[Records drawn from a dataset]
= = = =
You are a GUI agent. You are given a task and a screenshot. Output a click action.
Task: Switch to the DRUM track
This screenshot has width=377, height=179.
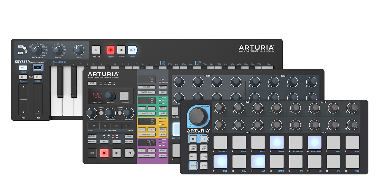click(x=147, y=155)
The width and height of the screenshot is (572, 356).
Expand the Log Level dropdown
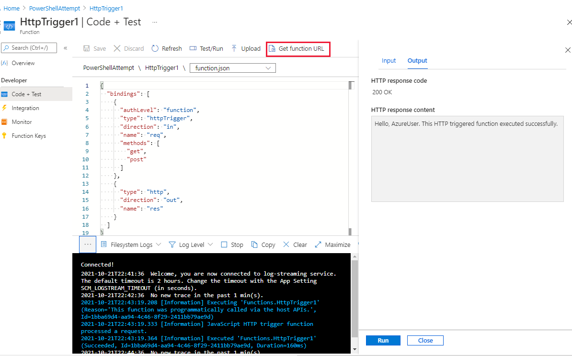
= = = =
→ **Instructions to follow**
The records need to be restated word for word, minus any images.

→ **Response below**
You are a GUI agent. You are given a task and a screenshot. Output a click action.
Task: Switch to the DRUM track
This screenshot has width=377, height=179.
click(x=147, y=155)
The width and height of the screenshot is (572, 356).
Expand the Log Level dropdown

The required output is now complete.